The trainers said the waiver process begins when an agency prepares a draft waiver and submits it to its assigned OGE desk officer. "Your waivers journey begins with its submission to OGE to initiate the consultation process," Melton said, describing assignment to a desk officer and subsequent referral to OGE’s ethics law and policy branch for assignment to an OGE attorney.

Why it matters: the assigned OGE attorney conducts a legal‑sufficiency review, communicates comments (typically via edits or email), and may schedule phone calls if multiple issues arise. Melton said consultation ends only after the agency addresses OGE’s comments and there are no outstanding concerns; agencies should confirm with their OGE reviewer if they are unsure whether consultation is complete.

Once consultation is complete, the agency must prepare a final signed waiver. Melton said the signing official should be the authority responsible for the employee’s appointment or a person delegated that authority, and that "the employee should receive a copy of the final waiver." The trainers also emphasized a disclosure rule: an agency may not state that it "consulted with OGE" in the waiver unless the consultation is complete and OGE did not object to issuance.

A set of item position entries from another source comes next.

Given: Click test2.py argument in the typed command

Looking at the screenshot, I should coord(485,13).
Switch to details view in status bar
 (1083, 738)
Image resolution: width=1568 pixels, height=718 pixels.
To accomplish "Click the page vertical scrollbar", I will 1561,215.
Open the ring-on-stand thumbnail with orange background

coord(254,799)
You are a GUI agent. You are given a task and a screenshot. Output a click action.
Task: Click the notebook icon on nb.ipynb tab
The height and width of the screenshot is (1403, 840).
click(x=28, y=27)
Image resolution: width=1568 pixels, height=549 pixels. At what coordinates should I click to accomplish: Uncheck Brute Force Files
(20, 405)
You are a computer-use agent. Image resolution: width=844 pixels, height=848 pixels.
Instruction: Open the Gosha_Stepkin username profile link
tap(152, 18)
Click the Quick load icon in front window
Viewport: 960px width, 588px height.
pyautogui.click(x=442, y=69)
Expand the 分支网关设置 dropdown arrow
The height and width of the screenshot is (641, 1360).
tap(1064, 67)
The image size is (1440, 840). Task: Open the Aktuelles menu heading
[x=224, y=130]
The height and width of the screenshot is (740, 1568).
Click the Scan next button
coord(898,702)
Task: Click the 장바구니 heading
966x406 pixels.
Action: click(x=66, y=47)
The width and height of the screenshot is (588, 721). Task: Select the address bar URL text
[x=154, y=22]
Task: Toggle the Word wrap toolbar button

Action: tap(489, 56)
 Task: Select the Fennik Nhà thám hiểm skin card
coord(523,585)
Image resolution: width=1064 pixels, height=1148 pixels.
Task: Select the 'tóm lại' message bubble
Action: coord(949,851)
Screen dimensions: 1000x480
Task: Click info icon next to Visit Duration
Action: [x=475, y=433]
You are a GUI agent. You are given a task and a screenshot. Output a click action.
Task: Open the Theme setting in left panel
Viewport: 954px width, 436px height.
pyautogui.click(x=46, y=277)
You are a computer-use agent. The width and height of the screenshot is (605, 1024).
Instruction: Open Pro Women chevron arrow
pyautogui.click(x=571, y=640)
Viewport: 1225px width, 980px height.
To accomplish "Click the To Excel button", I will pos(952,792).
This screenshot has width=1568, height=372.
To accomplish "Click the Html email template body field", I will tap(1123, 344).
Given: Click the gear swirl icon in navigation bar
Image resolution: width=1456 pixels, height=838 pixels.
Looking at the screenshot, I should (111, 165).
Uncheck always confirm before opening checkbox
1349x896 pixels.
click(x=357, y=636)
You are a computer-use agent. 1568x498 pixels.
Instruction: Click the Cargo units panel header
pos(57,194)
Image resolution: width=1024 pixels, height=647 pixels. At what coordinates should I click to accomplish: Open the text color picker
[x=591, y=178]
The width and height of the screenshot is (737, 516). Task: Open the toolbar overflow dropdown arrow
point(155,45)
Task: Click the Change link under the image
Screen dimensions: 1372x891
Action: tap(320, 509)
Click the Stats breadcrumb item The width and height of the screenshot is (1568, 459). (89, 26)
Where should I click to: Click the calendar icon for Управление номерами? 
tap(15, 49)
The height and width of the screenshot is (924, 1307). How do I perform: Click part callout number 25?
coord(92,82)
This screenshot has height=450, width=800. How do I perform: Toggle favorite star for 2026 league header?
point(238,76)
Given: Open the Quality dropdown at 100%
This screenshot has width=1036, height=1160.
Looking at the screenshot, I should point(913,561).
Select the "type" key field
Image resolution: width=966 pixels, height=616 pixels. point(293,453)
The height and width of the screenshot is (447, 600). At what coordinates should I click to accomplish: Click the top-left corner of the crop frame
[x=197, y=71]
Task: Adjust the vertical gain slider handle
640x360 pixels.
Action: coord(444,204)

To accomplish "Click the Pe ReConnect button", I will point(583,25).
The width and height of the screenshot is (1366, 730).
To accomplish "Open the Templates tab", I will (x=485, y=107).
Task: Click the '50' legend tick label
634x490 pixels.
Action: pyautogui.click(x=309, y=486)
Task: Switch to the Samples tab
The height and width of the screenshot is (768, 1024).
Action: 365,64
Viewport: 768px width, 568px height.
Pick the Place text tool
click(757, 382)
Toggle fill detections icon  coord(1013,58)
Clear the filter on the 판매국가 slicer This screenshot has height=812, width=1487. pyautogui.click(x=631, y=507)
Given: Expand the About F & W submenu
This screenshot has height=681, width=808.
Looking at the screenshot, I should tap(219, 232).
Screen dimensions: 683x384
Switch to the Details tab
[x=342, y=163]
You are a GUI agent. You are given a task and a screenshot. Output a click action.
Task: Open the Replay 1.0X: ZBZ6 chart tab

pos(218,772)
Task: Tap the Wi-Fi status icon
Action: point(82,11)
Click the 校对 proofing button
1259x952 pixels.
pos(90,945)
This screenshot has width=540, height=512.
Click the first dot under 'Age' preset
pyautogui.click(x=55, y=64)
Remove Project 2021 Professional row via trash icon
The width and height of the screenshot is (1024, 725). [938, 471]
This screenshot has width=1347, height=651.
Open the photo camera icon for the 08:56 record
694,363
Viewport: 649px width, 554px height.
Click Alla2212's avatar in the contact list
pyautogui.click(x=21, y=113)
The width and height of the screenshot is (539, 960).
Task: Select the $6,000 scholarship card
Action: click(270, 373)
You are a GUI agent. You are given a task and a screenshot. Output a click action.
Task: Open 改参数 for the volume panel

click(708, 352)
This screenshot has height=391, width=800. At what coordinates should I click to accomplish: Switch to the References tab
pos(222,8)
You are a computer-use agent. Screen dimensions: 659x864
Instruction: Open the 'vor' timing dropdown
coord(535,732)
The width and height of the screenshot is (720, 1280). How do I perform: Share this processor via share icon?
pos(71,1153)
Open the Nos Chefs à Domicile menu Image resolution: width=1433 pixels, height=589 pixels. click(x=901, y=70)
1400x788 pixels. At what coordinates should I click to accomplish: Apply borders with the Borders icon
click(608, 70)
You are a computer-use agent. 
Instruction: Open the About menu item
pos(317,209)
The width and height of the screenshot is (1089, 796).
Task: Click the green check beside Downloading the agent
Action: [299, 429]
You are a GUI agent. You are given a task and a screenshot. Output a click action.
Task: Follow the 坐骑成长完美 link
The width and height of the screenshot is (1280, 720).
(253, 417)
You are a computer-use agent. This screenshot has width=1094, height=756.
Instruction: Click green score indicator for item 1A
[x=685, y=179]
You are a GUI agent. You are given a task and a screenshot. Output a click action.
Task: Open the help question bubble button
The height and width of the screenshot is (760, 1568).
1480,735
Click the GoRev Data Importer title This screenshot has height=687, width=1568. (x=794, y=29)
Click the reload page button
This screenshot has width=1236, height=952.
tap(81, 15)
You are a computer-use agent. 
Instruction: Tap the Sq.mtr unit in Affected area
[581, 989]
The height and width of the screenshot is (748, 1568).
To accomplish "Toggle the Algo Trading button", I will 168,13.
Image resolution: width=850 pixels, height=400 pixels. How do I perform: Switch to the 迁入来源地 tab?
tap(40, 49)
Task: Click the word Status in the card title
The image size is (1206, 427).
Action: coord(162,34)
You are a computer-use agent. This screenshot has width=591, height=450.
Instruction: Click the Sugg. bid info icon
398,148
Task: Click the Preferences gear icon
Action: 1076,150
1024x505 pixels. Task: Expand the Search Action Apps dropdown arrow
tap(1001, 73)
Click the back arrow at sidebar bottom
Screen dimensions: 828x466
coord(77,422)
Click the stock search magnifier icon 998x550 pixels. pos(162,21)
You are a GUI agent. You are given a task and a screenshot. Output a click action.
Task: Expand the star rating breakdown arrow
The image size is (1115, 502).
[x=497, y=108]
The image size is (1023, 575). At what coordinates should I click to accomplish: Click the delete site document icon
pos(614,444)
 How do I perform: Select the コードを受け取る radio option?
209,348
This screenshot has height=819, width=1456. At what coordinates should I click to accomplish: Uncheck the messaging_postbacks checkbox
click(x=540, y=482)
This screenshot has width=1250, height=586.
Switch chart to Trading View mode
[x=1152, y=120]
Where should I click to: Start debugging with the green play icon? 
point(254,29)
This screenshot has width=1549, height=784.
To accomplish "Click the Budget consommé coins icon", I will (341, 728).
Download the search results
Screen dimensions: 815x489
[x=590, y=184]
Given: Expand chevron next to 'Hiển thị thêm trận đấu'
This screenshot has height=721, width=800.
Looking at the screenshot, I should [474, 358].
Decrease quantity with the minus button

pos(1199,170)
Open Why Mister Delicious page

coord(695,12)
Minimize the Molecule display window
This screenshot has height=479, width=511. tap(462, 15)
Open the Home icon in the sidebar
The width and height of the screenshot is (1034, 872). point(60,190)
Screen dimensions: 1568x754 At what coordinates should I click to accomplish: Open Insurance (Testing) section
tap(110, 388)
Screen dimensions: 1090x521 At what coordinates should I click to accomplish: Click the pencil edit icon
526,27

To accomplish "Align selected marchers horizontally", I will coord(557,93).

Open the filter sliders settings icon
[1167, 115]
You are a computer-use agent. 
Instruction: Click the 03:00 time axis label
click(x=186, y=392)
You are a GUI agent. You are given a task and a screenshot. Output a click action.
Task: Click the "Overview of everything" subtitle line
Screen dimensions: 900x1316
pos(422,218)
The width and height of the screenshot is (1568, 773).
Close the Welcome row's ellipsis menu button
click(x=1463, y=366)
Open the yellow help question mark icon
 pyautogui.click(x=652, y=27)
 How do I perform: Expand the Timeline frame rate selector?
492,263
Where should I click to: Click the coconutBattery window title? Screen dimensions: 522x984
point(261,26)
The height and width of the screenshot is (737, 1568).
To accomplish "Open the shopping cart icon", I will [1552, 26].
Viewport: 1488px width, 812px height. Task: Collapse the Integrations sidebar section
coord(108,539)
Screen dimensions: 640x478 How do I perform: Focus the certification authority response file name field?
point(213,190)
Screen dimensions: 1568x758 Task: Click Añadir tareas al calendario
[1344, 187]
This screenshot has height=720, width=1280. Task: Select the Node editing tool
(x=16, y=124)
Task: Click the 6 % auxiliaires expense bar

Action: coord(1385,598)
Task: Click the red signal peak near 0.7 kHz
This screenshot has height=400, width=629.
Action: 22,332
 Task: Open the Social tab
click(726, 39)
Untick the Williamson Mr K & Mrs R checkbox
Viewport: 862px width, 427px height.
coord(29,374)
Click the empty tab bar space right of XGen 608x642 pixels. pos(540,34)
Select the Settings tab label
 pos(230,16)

Recordkeeping and public access: Piasecki stated that final 18 U.S.C. 208 waivers are federal records covered by an approved National Archives disposition authority and that agencies must retain waivers by fiscal year. She said these waivers are generally subject to a six‑year retention period by fiscal year and may be destroyed at the end of that period unless there is ongoing litigation or an investigation requiring longer retention.

On public release, Piasecki instructed agencies to make final waivers publicly available upon request and to follow the release procedures and limitations cited in the training (the transcript cites 5 U.S.C. 13107 and 5 C.F.R. 2640.304 as the authorities referenced for release procedures). She reiterated that agencies must send a copy of every final signed waiver to OGE, "even if the agency did not consult with OGE."

The session closed with the trainers encouraging agencies to consult their OGE desk officer with questions about drafting, consultation status, signature authority, retention, or public‑release procedures. "If you have not seen our second video, please be sure to check it out," Melton added, and both presenters thanked viewers for joining the series.

The training did not include agency‑specific case determinations or formal OGE rulings on individual waivers; it described the procedural steps agencies should follow when preparing, consulting on, issuing, retaining, and releasing 208(b)(1) waivers.